━━━ Records for the exercise ━━━

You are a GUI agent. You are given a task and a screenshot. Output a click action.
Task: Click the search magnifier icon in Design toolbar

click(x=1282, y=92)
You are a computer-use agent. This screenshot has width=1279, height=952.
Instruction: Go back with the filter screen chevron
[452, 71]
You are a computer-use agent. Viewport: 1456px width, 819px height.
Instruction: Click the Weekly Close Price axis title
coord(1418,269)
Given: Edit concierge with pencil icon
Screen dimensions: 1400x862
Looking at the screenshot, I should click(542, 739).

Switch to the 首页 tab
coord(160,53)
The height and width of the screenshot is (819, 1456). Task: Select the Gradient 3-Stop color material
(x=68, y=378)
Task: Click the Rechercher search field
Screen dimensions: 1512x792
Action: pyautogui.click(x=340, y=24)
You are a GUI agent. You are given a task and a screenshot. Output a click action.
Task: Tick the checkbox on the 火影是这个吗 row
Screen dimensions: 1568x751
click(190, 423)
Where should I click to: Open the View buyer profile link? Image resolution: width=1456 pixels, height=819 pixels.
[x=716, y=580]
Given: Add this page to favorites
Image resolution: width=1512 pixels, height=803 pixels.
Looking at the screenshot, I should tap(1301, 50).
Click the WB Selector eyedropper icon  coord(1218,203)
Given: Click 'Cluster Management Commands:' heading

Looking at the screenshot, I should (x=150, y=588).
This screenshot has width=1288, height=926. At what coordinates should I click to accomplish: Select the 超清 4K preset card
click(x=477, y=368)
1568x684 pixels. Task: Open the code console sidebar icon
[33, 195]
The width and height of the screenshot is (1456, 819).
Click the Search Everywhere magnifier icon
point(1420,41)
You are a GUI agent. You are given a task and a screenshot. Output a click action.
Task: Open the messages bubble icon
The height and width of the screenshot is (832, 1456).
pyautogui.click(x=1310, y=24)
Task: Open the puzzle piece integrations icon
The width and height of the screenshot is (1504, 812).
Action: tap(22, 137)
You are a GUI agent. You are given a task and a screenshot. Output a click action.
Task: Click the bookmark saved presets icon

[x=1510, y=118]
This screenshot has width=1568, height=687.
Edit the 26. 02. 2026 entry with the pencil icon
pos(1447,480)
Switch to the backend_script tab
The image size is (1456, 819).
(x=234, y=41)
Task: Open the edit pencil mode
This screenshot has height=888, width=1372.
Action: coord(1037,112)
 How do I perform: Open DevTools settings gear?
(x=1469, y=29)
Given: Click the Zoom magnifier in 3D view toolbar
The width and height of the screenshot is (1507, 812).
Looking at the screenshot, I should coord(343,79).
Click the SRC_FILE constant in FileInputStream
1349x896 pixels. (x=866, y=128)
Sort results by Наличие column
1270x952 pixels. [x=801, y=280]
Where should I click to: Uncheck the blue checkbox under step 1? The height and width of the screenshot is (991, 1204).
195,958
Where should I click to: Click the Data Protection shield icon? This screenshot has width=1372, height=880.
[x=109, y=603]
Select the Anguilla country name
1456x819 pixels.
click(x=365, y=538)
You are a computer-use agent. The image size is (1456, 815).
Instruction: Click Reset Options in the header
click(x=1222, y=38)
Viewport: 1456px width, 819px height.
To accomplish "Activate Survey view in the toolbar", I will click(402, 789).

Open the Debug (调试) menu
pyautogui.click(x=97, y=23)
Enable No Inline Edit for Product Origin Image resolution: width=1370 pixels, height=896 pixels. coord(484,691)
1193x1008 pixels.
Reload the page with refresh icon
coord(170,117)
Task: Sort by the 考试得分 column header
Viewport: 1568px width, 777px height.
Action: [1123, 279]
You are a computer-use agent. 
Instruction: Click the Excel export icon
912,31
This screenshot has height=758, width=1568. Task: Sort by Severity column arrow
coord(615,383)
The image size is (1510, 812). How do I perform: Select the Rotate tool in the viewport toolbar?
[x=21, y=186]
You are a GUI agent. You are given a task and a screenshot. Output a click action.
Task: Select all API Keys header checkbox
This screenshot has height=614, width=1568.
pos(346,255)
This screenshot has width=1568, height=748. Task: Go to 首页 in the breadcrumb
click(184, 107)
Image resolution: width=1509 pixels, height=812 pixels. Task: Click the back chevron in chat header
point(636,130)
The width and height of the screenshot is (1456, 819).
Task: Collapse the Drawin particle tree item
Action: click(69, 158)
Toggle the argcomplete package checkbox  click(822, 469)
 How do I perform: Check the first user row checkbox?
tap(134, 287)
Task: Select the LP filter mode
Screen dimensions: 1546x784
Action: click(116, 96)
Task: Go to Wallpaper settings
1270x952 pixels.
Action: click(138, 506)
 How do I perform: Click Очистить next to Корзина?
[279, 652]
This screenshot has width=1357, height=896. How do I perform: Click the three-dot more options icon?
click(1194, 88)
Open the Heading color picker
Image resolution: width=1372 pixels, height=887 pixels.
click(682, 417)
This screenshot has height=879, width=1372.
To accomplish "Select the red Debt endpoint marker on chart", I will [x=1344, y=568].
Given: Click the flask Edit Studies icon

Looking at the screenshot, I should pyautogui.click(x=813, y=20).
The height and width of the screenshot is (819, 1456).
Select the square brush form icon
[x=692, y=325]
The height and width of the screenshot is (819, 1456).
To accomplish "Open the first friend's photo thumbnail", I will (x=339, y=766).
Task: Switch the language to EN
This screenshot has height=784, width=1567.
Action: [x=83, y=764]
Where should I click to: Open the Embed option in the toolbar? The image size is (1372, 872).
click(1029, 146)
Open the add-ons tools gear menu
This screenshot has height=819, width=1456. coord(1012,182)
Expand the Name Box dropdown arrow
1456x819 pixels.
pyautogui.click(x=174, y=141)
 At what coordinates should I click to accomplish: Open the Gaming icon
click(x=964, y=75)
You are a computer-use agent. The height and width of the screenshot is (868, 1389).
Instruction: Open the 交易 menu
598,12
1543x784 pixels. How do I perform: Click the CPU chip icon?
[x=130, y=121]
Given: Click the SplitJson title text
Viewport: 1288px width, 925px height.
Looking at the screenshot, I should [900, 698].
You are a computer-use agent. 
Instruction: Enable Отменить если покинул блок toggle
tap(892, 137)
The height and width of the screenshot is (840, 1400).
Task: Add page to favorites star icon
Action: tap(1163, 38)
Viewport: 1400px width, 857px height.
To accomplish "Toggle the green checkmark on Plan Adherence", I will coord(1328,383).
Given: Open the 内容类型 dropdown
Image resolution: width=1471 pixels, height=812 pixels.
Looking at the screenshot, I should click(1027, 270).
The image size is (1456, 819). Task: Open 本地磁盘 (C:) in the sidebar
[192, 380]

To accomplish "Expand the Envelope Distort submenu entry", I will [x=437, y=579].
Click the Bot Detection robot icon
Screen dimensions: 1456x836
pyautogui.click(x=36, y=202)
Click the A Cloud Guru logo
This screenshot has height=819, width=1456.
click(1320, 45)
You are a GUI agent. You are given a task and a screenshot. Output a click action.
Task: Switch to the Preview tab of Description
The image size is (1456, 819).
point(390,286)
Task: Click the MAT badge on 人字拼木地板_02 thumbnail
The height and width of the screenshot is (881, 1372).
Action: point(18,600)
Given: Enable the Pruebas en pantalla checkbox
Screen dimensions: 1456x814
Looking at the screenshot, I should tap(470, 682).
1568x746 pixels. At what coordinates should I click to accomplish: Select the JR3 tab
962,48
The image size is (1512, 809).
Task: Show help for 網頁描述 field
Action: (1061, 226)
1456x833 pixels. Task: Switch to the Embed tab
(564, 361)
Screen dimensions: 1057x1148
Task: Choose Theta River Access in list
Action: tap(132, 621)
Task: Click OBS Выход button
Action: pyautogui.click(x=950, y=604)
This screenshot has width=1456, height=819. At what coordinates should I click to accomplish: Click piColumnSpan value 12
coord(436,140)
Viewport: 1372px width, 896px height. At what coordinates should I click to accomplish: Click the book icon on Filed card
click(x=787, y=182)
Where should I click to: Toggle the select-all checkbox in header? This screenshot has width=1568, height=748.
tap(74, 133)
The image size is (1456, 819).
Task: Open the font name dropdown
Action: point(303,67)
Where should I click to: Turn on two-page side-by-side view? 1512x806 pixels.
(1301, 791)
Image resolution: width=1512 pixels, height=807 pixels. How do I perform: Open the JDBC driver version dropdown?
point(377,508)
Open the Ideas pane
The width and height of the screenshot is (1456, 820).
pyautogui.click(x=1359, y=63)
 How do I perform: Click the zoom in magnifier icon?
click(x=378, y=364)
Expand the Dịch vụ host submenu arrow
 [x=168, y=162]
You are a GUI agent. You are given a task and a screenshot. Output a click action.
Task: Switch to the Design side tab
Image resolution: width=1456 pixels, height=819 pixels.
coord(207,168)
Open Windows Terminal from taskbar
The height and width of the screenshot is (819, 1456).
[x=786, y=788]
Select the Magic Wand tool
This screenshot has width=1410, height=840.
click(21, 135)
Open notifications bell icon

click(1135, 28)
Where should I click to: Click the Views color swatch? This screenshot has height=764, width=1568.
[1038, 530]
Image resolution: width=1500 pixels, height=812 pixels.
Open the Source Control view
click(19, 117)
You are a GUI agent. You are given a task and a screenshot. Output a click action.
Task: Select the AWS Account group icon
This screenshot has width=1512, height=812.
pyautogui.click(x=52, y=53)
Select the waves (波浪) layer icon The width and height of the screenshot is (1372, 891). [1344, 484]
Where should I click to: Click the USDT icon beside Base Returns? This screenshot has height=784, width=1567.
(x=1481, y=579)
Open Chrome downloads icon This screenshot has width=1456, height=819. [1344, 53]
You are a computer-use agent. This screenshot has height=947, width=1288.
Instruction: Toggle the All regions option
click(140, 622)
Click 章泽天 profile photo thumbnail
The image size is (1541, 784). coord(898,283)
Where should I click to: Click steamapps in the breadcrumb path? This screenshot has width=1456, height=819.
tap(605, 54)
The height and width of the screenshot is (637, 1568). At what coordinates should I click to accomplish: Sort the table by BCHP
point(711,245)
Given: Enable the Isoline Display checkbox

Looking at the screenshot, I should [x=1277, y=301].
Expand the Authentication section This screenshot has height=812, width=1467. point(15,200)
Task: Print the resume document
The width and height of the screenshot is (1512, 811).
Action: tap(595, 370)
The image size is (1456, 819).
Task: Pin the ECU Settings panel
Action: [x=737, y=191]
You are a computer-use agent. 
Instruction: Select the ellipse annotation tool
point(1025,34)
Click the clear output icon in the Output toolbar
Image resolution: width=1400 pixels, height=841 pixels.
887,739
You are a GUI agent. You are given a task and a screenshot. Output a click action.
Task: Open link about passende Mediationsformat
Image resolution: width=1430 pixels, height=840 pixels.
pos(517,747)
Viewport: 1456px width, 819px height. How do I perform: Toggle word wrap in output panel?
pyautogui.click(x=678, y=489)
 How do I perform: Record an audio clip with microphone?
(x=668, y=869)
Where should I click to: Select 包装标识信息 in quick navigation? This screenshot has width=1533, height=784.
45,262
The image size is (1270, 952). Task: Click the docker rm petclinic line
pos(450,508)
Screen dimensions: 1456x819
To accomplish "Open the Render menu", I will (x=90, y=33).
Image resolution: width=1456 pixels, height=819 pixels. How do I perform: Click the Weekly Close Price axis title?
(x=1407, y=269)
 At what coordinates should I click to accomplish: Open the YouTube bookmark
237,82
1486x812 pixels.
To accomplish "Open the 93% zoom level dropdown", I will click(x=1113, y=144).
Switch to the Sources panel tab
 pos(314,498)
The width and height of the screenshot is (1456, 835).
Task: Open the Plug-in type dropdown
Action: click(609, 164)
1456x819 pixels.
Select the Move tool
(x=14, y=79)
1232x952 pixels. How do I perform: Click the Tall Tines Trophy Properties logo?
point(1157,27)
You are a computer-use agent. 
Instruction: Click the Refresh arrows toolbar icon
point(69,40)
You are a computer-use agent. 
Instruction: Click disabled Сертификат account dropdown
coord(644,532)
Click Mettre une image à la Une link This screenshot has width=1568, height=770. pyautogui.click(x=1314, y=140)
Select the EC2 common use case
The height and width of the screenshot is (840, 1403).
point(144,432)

━━━

■ Exercise:
Working through the entries above, copy every line in which "mode" is found.

■ Task response:
Task: Open the edit pencil mode
Task: Select the LP filter mode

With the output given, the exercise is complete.